O Estado de S. Paulo
Caderno 2
Domingo, 18 de janeiro de 1987
TALENTO COM MENOS DE TRINTA
Ivan Junqueira
Aos 23 anos, Felipe Fortuna revela-se artesão da maior competência. (…) A intimidade que revela no trato com a palavra permite afirmar que é um poeta que já aparece pronto, senhor dos seus recursos e de uma emoção extremamente decantada.

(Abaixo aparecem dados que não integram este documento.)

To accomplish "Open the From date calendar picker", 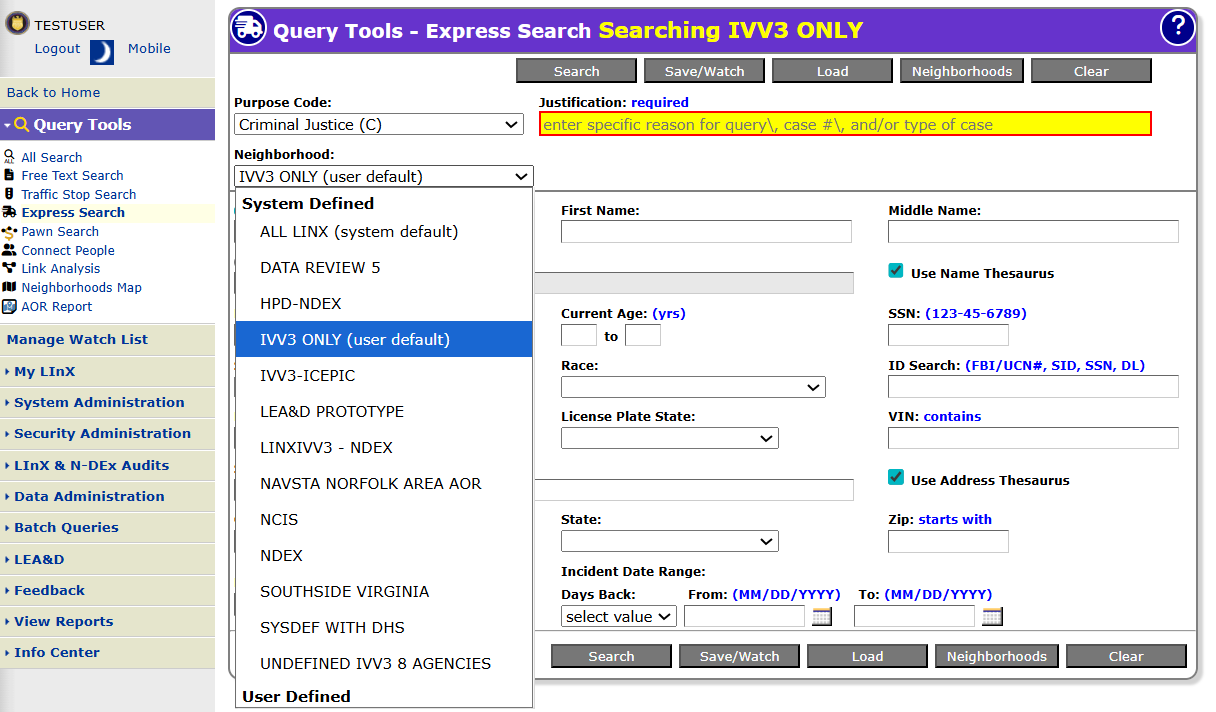I will [821, 617].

Felipe Fortuna é uma grata surpresa e uma promessa da qual se poderia dizer já estar em parte cumprida. Não é comum estrear com um livro em que não consta um único poema ruim – embora, é claro, haja desníveis. Fortuna se mantém ao nível de uma linguagem límpida e sóbria, de sabor às vezes quase clássico tamanho é seu zelo pelo idioma e pelo seu bom uso. O verso é sempre bem trabalhado e o autor se move muito à vontade – aliás, de medidas métricas quase regulares. Há poemas muito bons e pelo menos três excepcionais: “Meditação”, “Poema Escrito por Borges” e este comovidíssimo “Menina Morta”, em dísticos arrímicos, do qual transcrevo aqui o começo e o fim:
Tua morte não foi tão imediata
como foi saber que estavas morta (…)
Tuas mãos não sabem mais tocar as minhas,
teu nome líquido – não sei se resta.
Só sei que morreste com segredos,
pois o mundo é a doença mais secreta.
O exemplo, além de avaro, é precário, mas sugere que a fortuna de Felipe tende apenas a prodigalizar-se.